In advance of their show Friday, May 4, at Adair's, here's an excerpt of our interview.
You play a lot of covers, which you probably wouldn't do if you were a rock or indie band. It's similar to what Dwight Yoakam was doing, and the Flying Burrito Brothers.
Mike Harmeier: For the country music genre in general, it's always been big to play covers. For us it's partly out of utility. We play private shows that are long and you have have a good set of covers to keep people interested. We dig ourselves a hole sometimes. Once we play five or six covers, we get on a roll, go into cover territory, and never come out of it. But it doesn't bother me. We mix it up. As long as people are dancing, it doesn't matter.
Catlin Rutherford: That's our job.
Every time I go see you, the crowd seems to double.
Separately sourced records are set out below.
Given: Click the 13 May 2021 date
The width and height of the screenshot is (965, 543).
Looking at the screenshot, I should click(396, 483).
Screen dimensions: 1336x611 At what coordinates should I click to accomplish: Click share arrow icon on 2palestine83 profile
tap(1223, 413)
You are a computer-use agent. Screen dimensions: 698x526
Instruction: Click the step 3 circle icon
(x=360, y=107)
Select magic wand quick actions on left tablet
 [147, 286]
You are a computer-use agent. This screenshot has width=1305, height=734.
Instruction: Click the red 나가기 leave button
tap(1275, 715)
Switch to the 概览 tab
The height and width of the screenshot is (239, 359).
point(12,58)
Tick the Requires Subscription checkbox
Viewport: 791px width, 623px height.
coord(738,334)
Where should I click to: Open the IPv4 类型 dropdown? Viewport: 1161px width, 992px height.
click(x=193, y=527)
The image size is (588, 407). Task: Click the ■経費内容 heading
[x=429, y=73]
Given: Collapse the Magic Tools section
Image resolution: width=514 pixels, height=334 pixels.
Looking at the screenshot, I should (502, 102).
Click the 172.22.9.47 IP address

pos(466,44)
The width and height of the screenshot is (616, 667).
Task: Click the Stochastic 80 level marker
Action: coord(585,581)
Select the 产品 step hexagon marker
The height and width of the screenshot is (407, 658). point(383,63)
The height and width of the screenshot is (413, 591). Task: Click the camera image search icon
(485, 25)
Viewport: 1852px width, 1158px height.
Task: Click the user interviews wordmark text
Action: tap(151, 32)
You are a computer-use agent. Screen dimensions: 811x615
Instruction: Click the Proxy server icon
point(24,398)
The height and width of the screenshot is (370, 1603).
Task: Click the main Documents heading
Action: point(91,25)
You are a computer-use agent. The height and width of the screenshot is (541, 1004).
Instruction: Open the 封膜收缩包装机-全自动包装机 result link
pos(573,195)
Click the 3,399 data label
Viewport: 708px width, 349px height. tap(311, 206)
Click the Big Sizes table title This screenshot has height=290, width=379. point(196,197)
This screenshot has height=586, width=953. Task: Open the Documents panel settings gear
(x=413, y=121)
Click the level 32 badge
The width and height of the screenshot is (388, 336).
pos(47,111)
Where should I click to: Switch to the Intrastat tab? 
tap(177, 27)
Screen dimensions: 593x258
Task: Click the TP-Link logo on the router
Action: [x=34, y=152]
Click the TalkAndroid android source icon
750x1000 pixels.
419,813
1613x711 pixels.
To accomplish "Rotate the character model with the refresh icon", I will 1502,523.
And it's an unusual mix of people.
MH: In the '70s, it was the hippies meet the rednecks. Now it's like, dancehall cowboys and hipsters, all in one room. There's nothing better than seeing cowboy hats next to skinny jeans.
You've filled a niche.
MH: This scene of the country people and the stuff we're playing, that's what I've been wanting for a long time.
Here's a taste question. Recently I was having a conversation with somebody about loving George Strait but hating Alan Jackson.Thoughts?
MH: I'm in that boat too.
What's that about? Is there some kind of Alan Jackson vs. George Strait thing?
MH: I've felt that way for a long time. But I don't think you feel that way, Catlin.
CR: I like them both. I mean, I like George Strait more.
MH: George Strait was my number one forever, since I was a little kid. I like the music, I think the production value's good. I know every lick I hear on every George Strait song. Alan Jackson, I don't know what it is. I don't like his voice. There's something about it, I'm not sure if I can explain it either.
CR: He's not a Texan.
More like that Florida sound. "It's 5 O' Clock Somewhere."
MH: Yeah, Alan Jackson and Jimmy Buffett. That gets played on the radio a lot. Buffett's on all those Zack Brown songs now too. Zack Brown is probably at the top of the country charts right now and it is terrible. I remember my friend said, "Once you go to the island, you never come back." And that's kinda what he's doing.
MH: Yeah, Beach country. I cannot stand that stuff. It's everywhere, like Kenny Chesney and now Zack Brown.That's what happened to Jimmy Buffett. He used to run with Jerry Jeff Walker back in the '70s. Then they went to the islands one time, and Jimmy never came back.
CR: He went to Margaritaville and stayed.